Seguiranno anni di inchieste burrascose e di indagini, in particolare grazie al lavoro del settimanale Autosprint che per altro uscirà il martedì successivo con la copertina nera e la scritta “E’ morto Senna” e si terrà anche un processo che, apertosi nel 1997, si chiuderà solo nel 2005 con l’assoluzione sia del patron della Scuderia Williams F1 Frank Williams, sia del progettista della vettura Adrian Newey, in tutti i tre gradi di giudizio.
Per la F1 è un punto di non ritorno.
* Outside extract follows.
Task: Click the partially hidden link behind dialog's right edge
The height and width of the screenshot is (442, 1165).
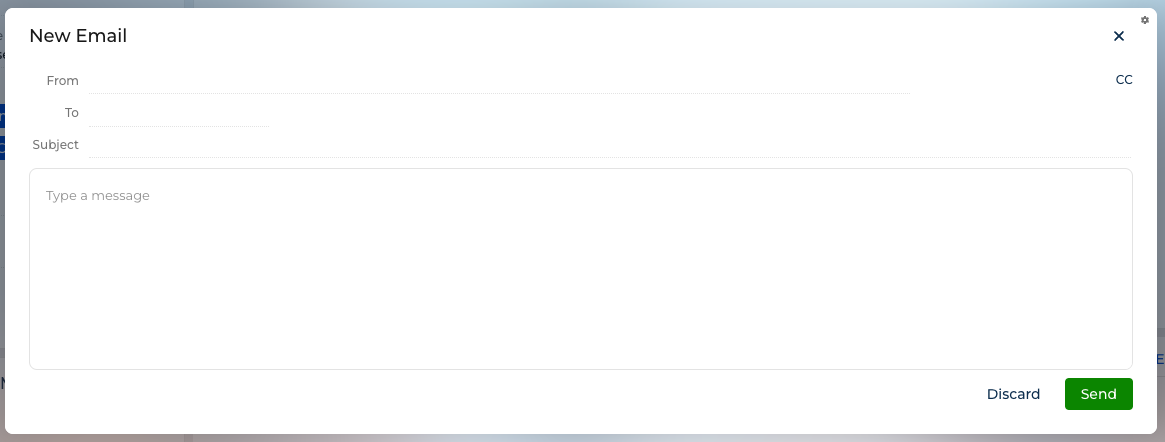Action: tap(1160, 360)
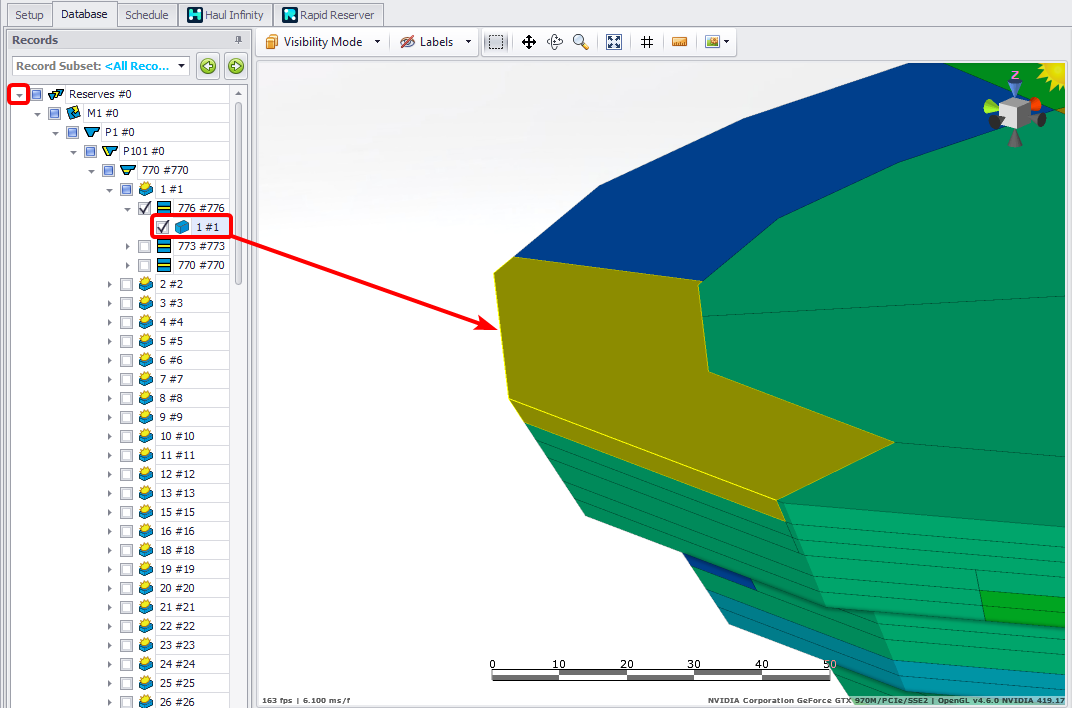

Le misure che infatti da allora vengono adottate in materia di sicurezza permetteranno alla morte di restare lontana dai grand prix per oltre venti anni -nel 2015 toccherà al giovane Jules Bianchi per i postumi dell’incidente a Suzuka nel 2014, anche se le cause vanno ricercate soprattutto nell’incuria della direzione gara, ma questa è un’altra storia.
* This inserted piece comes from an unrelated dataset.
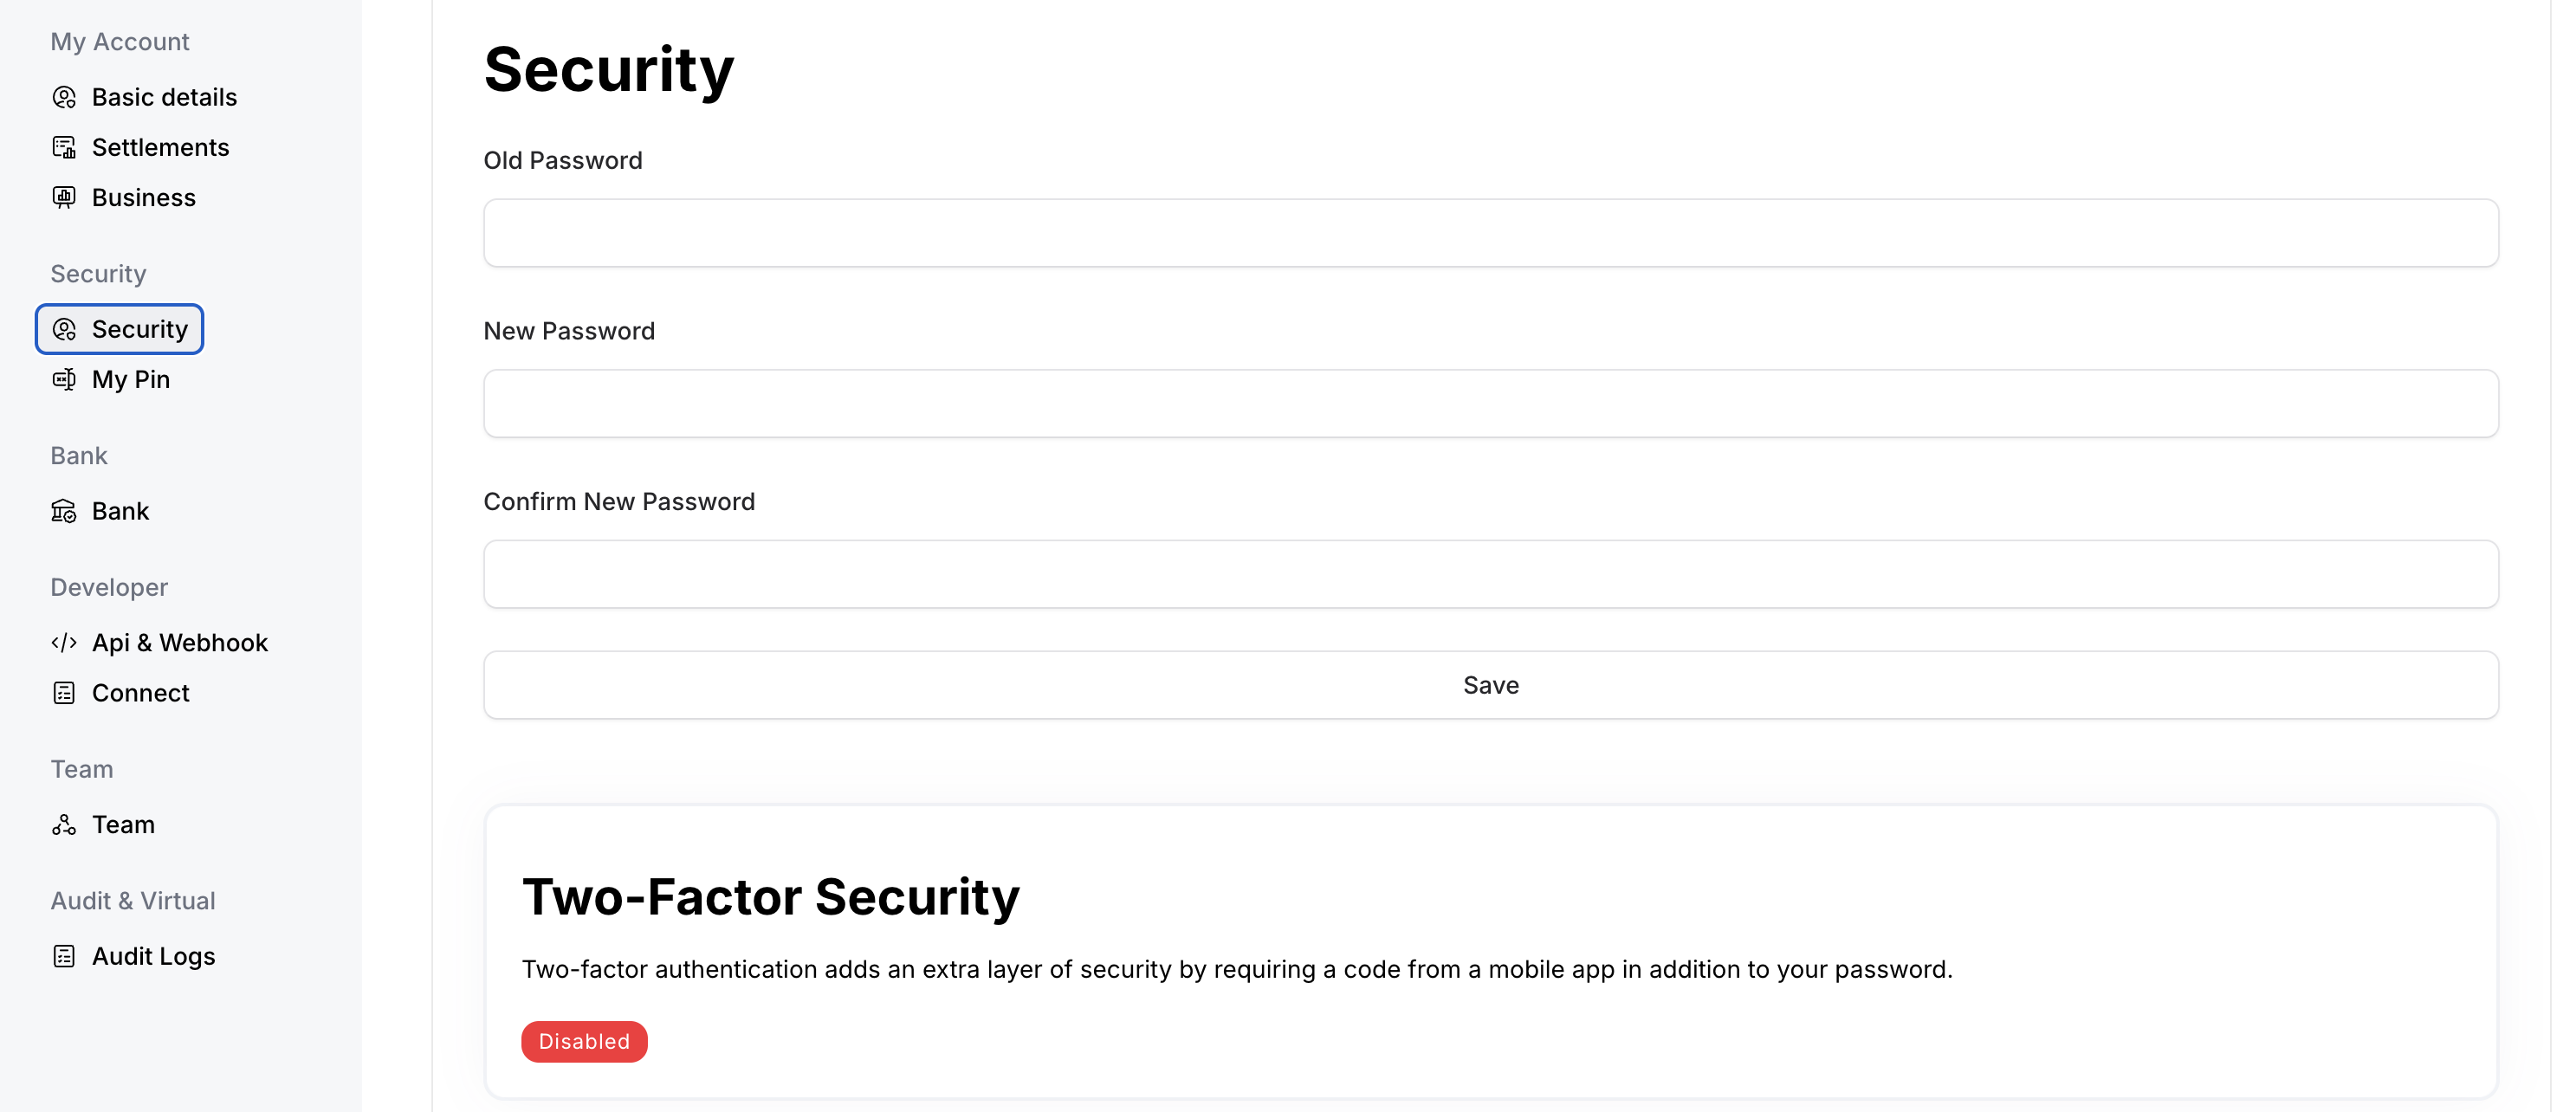
Task: Open the My Pin settings
Action: [131, 379]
Su questo fine settimana, si è molto spesso cercato di dare delle spiegazioni, se non pienamente razionali, quanto meno il meno astruse possibili.
Tra gli appassionati invece, la memoria dei due sfortunati conduttori permane intatta, ancora dopo venticinque anni, in un ricordo che è un misto di rabbia, commozione ma anche stupore.
Quello stupore che, da bambini come da adulti, ci coglie al passaggio delle monoposto e ci inebria di una gioia speciale, l’amore platonico verso i nostri beniamini; ecco, queste sono le dimensioni emozionali che mai potranno venire a mancare.
Purtroppo però, come ogni qual volta che la mente corre al passato, senza poi poter avere riscontri in relazione al futuro, vuol dire che un qualcosa si è chiuso, inesorabilmente e senza via di ritorno, e che quel qualcosa giace ormai in una delle tante teche che non possono essere scalfite della nostra mente, intoccabile.
Questo perciò, potrà esser mirato solo da lontano e in maniera neanche troppo definita, quasi irraggiungibile ormai, se non per pochi ed effimeri attimi.
E’ allora, dunque, che il piacere della memoria molto spesso si trasforma in un amaro sorriso a denti stretti, un sorriso forse appena accennato che si tramuta subito in lacrime.
Ci si prova ad essere forti e a trattenere le lacrime ma non ci si riesce.
Anche se si hanno venti anni.
Anche se quegli istanti li si è vissuti soltanto indirettamente e in larghissima differita.
Rest in speed Roland. Rest in speed Ayrton.